[[ ENTRIES SHOWN, beginning ]]

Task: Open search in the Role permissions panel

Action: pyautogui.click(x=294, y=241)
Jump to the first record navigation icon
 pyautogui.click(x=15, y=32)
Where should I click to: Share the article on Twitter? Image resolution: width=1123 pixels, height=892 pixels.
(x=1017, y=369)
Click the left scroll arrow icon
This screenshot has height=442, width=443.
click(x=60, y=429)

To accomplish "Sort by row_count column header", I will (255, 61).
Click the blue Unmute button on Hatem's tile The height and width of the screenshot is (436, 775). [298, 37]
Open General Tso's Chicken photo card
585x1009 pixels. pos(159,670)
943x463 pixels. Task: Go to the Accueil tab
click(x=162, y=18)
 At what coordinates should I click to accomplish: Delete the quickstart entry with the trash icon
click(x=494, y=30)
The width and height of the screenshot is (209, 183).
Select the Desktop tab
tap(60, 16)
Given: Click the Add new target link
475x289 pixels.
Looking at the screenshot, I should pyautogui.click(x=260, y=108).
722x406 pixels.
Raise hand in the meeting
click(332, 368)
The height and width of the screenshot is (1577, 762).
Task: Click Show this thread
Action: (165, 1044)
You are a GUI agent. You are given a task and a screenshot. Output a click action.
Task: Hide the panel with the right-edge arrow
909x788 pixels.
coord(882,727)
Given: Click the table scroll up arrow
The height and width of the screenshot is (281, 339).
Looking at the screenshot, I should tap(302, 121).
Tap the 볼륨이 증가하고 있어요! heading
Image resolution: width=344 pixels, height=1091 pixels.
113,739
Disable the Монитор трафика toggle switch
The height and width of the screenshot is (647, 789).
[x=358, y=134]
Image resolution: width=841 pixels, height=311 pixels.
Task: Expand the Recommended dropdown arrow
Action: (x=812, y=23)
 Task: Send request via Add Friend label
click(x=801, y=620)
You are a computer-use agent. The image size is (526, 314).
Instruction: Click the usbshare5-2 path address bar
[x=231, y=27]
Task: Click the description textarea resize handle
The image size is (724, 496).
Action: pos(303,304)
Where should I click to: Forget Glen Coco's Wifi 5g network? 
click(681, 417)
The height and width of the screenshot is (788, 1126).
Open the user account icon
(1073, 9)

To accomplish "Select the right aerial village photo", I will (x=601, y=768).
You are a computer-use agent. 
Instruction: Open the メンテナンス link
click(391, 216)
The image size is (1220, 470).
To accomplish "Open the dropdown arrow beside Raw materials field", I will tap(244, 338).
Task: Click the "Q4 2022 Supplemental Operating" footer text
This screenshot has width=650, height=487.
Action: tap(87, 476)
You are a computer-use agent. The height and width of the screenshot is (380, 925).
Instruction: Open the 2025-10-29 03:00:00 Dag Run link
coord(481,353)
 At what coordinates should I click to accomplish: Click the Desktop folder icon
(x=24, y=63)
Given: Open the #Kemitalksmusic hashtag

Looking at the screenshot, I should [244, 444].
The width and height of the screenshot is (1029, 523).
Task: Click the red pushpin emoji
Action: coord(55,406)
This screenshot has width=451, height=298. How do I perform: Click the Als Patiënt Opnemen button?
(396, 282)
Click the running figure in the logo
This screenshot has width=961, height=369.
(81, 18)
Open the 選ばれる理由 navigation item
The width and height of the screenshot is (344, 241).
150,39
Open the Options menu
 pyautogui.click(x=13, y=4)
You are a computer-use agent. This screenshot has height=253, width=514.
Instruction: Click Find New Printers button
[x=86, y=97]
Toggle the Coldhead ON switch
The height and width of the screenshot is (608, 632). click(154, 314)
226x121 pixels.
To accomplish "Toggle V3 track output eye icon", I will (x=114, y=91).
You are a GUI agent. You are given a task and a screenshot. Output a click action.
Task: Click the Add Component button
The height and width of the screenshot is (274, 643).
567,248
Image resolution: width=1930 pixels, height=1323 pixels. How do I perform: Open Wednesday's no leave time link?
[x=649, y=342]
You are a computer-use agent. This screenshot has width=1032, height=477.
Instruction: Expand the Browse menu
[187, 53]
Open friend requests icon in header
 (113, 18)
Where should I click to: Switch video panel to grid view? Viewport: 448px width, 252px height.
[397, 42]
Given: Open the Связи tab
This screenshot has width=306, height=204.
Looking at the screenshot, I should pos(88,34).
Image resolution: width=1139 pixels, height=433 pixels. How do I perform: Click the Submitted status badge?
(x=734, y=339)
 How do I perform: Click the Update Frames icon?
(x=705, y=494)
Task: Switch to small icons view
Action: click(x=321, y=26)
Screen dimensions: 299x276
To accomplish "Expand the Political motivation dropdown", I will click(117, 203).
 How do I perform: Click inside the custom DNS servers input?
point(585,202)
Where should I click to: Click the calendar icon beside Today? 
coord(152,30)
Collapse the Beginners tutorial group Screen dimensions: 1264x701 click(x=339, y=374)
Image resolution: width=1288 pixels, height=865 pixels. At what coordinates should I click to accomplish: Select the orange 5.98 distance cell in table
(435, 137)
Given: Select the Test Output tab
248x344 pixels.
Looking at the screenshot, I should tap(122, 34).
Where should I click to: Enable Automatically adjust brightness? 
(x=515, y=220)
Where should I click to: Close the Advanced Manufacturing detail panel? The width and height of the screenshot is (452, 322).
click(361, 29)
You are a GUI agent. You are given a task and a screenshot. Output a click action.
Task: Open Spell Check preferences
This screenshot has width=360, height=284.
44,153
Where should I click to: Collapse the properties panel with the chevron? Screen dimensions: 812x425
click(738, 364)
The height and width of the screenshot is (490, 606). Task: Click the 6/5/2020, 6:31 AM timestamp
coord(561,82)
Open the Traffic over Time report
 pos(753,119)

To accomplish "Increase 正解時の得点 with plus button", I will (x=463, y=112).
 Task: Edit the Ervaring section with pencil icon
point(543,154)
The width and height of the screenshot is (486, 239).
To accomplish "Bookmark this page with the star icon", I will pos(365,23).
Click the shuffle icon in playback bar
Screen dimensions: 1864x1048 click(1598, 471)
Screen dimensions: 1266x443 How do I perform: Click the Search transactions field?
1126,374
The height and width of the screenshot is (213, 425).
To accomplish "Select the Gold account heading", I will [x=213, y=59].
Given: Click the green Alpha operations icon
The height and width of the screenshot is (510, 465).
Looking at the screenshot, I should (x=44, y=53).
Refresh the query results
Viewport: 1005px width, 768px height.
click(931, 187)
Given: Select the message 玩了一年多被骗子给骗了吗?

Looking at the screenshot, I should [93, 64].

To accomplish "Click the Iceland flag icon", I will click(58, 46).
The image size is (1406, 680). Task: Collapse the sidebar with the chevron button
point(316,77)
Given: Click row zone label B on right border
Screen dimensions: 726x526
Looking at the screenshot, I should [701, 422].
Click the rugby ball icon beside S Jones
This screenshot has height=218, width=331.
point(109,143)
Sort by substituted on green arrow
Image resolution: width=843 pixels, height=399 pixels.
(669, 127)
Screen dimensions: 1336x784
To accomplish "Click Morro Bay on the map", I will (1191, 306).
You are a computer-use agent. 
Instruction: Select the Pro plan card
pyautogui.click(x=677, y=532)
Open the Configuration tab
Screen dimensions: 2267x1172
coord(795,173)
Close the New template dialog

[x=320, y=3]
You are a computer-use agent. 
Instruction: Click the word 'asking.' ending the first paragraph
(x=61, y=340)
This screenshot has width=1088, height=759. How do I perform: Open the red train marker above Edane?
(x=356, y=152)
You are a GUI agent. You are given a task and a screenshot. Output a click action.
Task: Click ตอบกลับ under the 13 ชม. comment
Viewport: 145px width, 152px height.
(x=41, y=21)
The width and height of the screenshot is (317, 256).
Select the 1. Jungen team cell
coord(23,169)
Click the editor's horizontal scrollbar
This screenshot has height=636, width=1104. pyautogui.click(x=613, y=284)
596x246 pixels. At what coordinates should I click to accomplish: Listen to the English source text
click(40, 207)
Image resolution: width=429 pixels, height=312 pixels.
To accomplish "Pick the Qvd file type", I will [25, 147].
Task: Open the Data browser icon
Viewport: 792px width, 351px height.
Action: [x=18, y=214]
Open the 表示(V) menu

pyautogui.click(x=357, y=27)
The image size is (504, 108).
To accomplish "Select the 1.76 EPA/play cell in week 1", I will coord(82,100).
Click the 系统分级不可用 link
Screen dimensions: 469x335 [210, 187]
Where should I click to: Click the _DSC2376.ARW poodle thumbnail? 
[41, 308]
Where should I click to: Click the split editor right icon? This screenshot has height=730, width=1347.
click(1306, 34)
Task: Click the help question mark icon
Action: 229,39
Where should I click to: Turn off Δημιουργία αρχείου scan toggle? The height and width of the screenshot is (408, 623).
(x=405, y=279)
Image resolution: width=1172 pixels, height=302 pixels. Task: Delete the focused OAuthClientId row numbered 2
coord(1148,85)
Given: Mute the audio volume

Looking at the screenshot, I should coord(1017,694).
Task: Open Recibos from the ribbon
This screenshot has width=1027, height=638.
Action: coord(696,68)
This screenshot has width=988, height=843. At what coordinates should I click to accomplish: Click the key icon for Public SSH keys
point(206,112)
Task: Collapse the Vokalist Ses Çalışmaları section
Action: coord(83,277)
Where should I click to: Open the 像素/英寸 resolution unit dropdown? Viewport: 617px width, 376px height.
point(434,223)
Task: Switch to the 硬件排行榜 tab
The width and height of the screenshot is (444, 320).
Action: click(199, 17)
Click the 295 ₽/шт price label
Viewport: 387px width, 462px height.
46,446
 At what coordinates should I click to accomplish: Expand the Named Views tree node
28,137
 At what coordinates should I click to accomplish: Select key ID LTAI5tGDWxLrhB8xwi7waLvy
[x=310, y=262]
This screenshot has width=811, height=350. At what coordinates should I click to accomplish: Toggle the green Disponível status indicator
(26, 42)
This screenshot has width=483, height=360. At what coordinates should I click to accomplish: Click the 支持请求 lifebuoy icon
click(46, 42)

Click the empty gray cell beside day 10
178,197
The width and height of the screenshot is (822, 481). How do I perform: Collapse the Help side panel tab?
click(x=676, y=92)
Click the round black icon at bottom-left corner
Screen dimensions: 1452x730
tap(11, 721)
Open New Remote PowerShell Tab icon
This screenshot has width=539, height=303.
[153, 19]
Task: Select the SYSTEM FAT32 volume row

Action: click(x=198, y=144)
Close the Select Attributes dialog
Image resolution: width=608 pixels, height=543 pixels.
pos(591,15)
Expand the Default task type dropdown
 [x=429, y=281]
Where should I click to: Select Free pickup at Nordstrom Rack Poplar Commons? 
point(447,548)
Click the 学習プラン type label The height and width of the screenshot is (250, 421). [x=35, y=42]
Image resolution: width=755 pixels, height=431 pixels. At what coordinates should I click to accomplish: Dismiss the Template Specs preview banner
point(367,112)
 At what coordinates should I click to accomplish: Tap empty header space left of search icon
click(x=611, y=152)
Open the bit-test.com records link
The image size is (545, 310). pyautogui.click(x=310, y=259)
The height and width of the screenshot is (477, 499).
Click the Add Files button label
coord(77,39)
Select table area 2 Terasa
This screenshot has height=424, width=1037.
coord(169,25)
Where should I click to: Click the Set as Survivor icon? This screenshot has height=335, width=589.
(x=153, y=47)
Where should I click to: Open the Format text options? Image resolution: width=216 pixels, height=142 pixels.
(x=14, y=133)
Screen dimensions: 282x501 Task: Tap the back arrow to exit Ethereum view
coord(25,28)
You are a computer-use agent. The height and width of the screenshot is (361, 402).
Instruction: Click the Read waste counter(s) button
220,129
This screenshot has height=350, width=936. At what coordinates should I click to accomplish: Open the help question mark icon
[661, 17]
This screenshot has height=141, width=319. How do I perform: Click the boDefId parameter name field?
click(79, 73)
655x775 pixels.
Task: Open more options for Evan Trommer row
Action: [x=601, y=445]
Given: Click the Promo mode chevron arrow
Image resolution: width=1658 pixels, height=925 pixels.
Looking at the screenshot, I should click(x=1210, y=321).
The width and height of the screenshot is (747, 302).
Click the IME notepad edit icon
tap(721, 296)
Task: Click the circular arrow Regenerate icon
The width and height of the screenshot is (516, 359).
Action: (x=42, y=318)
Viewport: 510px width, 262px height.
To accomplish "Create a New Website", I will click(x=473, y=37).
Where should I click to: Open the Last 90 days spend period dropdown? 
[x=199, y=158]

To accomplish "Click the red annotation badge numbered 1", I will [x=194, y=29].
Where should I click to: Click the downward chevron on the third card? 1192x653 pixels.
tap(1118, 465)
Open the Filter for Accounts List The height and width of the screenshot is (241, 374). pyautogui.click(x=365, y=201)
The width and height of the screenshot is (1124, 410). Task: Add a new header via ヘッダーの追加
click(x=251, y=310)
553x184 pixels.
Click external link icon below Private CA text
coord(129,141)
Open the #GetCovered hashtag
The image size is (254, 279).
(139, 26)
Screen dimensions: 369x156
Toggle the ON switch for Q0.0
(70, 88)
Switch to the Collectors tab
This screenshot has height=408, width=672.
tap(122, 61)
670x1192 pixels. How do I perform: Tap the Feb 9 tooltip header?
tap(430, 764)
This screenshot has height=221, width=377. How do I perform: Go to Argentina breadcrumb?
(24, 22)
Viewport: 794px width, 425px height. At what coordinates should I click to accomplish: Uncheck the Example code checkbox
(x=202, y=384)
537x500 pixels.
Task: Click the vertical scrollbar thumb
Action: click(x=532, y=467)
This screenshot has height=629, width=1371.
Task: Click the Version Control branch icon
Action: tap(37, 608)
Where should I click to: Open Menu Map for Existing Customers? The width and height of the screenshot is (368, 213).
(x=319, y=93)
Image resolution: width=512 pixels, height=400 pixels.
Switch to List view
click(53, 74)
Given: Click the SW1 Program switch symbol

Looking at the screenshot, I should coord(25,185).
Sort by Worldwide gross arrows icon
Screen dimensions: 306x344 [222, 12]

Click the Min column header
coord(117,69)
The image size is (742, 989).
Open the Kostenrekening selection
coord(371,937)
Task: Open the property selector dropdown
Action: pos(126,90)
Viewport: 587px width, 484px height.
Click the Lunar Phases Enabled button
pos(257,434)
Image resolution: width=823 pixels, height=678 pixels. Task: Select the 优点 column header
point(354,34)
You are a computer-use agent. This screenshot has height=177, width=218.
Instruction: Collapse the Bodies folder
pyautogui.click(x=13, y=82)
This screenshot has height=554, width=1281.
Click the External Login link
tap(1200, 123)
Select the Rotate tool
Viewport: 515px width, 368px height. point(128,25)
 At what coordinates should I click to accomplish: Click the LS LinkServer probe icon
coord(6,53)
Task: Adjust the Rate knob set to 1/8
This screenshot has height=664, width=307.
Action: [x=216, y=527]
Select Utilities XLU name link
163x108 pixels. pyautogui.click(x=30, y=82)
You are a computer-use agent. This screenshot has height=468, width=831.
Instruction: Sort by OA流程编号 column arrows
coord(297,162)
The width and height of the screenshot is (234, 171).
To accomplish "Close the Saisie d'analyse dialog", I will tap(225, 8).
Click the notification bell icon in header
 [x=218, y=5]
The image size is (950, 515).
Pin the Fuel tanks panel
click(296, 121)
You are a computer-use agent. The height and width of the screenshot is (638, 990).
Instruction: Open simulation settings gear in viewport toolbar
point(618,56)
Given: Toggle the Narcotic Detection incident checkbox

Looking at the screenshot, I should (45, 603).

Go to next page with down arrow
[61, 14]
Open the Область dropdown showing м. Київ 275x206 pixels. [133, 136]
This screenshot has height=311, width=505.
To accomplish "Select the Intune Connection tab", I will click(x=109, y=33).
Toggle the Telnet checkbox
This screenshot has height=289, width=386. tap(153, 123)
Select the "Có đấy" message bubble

[[ ENTRIES SHOWN, end ]]

▸ **DIRECTIONS**: The required answer is the run of lines above, starting at the line with "722x406 pixels." and ending at the line with "Task: Click the description", reproduced exactly with both ends.

▸ **OUTPUT OF THE TASK**:
722x406 pixels.
Raise hand in the meeting
click(332, 368)
The height and width of the screenshot is (1577, 762).
Task: Click Show this thread
Action: (165, 1044)
You are a GUI agent. You are given a task and a screenshot. Output a click action.
Task: Hide the panel with the right-edge arrow
909x788 pixels.
coord(882,727)
Given: Click the table scroll up arrow
The height and width of the screenshot is (281, 339).
Looking at the screenshot, I should tap(302, 121).
Tap the 볼륨이 증가하고 있어요! heading
Image resolution: width=344 pixels, height=1091 pixels.
113,739
Disable the Монитор трафика toggle switch
The height and width of the screenshot is (647, 789).
[x=358, y=134]
Image resolution: width=841 pixels, height=311 pixels.
Task: Expand the Recommended dropdown arrow
Action: (x=812, y=23)
 Task: Send request via Add Friend label
click(x=801, y=620)
You are a computer-use agent. The image size is (526, 314).
Instruction: Click the usbshare5-2 path address bar
[x=231, y=27]
Task: Click the description textarea resize handle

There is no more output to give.